MATERIAL TO PROCESS:
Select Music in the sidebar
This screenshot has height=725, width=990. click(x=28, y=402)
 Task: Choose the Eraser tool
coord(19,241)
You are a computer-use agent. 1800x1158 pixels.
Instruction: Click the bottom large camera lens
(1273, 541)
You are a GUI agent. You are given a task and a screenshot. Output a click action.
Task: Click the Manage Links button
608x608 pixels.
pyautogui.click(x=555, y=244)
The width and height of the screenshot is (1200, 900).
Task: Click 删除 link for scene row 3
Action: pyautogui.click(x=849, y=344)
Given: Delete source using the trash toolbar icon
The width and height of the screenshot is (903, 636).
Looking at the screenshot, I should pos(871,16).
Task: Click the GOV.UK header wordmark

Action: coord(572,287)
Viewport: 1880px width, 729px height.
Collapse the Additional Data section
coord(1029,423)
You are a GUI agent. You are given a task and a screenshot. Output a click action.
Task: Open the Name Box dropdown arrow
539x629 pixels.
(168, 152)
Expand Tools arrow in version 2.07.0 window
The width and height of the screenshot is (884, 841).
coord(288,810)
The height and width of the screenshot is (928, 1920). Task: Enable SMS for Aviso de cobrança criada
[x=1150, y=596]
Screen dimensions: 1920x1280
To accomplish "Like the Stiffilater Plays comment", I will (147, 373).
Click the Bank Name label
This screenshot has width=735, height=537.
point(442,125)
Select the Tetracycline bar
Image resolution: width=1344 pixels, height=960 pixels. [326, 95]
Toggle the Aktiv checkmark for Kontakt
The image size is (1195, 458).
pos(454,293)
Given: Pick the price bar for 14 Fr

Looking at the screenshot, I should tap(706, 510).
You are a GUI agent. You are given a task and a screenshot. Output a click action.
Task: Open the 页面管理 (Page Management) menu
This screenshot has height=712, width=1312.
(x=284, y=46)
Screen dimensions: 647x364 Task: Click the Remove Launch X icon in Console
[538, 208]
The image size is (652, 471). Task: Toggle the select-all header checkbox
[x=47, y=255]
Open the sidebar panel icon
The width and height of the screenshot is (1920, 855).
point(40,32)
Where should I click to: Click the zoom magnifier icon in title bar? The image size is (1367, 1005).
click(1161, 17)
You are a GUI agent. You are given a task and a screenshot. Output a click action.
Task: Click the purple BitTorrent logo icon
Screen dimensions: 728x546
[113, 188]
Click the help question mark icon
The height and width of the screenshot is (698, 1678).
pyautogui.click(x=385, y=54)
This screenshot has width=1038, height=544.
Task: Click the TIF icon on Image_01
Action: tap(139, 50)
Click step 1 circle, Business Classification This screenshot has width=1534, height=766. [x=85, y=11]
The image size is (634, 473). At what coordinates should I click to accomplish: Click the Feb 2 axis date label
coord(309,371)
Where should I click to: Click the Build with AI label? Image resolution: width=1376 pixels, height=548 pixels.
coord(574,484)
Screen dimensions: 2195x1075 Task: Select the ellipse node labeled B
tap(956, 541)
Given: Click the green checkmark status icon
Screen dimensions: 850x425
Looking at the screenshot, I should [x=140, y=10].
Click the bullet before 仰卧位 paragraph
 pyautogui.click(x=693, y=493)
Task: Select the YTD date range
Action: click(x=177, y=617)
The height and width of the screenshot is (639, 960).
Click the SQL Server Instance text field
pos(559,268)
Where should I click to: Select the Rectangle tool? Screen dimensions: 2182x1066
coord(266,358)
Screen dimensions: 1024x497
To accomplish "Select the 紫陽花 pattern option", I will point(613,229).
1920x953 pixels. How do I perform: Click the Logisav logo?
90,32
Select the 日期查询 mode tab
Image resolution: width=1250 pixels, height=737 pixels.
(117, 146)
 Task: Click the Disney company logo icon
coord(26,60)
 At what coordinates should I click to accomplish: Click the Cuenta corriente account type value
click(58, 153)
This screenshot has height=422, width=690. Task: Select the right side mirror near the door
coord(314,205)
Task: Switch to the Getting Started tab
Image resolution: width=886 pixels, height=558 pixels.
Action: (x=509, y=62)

PROBLEM STATEMENT:
Find the line with "Select the Tetracycline bar" in the material above. Reproduce it and each line after it up to and including the line with "Task: Click the purple BitTorrent logo icon".

SOLUTION FOR THIS EXERCISE:
Select the Tetracycline bar
Image resolution: width=1344 pixels, height=960 pixels. [326, 95]
Toggle the Aktiv checkmark for Kontakt
The image size is (1195, 458).
pos(454,293)
Given: Pick the price bar for 14 Fr

Looking at the screenshot, I should tap(706, 510).
You are a GUI agent. You are given a task and a screenshot. Output a click action.
Task: Open the 页面管理 (Page Management) menu
This screenshot has height=712, width=1312.
(x=284, y=46)
Screen dimensions: 647x364 Task: Click the Remove Launch X icon in Console
[538, 208]
The image size is (652, 471). Task: Toggle the select-all header checkbox
[x=47, y=255]
Open the sidebar panel icon
The width and height of the screenshot is (1920, 855).
point(40,32)
Where should I click to: Click the zoom magnifier icon in title bar? The image size is (1367, 1005).
click(1161, 17)
You are a GUI agent. You are given a task and a screenshot. Output a click action.
Task: Click the purple BitTorrent logo icon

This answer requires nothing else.